The Kurdish genie has its origin in the breakup of the multi-ethnic Ottoman Empire, in the self-referencing ideas for self-determination in President Woodrow Wilson’s Fourteen Points, and in the failure (see pgs. 5 & 6) of the Versailles Peace Conference (1919) to appreciate Kurdish national aspirations. The Versailles Conference made a mockery of Wilson’s ideas, particularly in the Middle East. In truth, the question of an independent Kurdish nation has been bottled up since the (1) Sykes-Picot Agreement (1916) proposed to carve up the Ottoman Empire in the interest of the European colonial powers, (2) Treaty of Sèvres (1920) tried to effect that division, and (3) the Treaty of Lausanne (1923) undid the proposed partition of Anatolia by establishing the borders of modern Turkey. 
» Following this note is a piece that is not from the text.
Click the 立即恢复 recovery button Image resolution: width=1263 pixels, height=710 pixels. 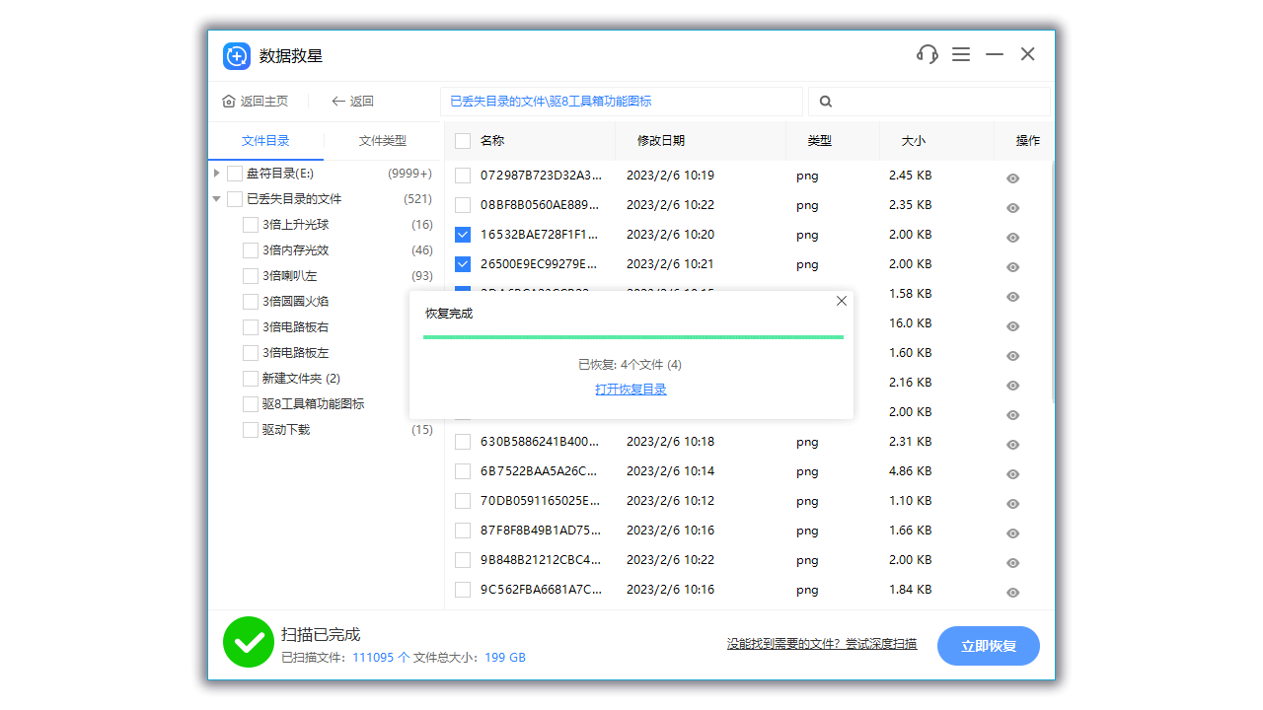pos(988,646)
Together, these event buried Kurdish national aspirations in southeast Turkey by incorporating that part of Kurdistan into the Turkish Republic and the League of Nations’ mandates of Syria and Iraq. The modern multi-ethnic states of Turkey, Syria, Lebanon, and Iraq, as well as Jordan, and Israel emerged from the confused detritus of the interaction of Wilson’s naive idealism [1] with the cynical machinations of the European colonial powers.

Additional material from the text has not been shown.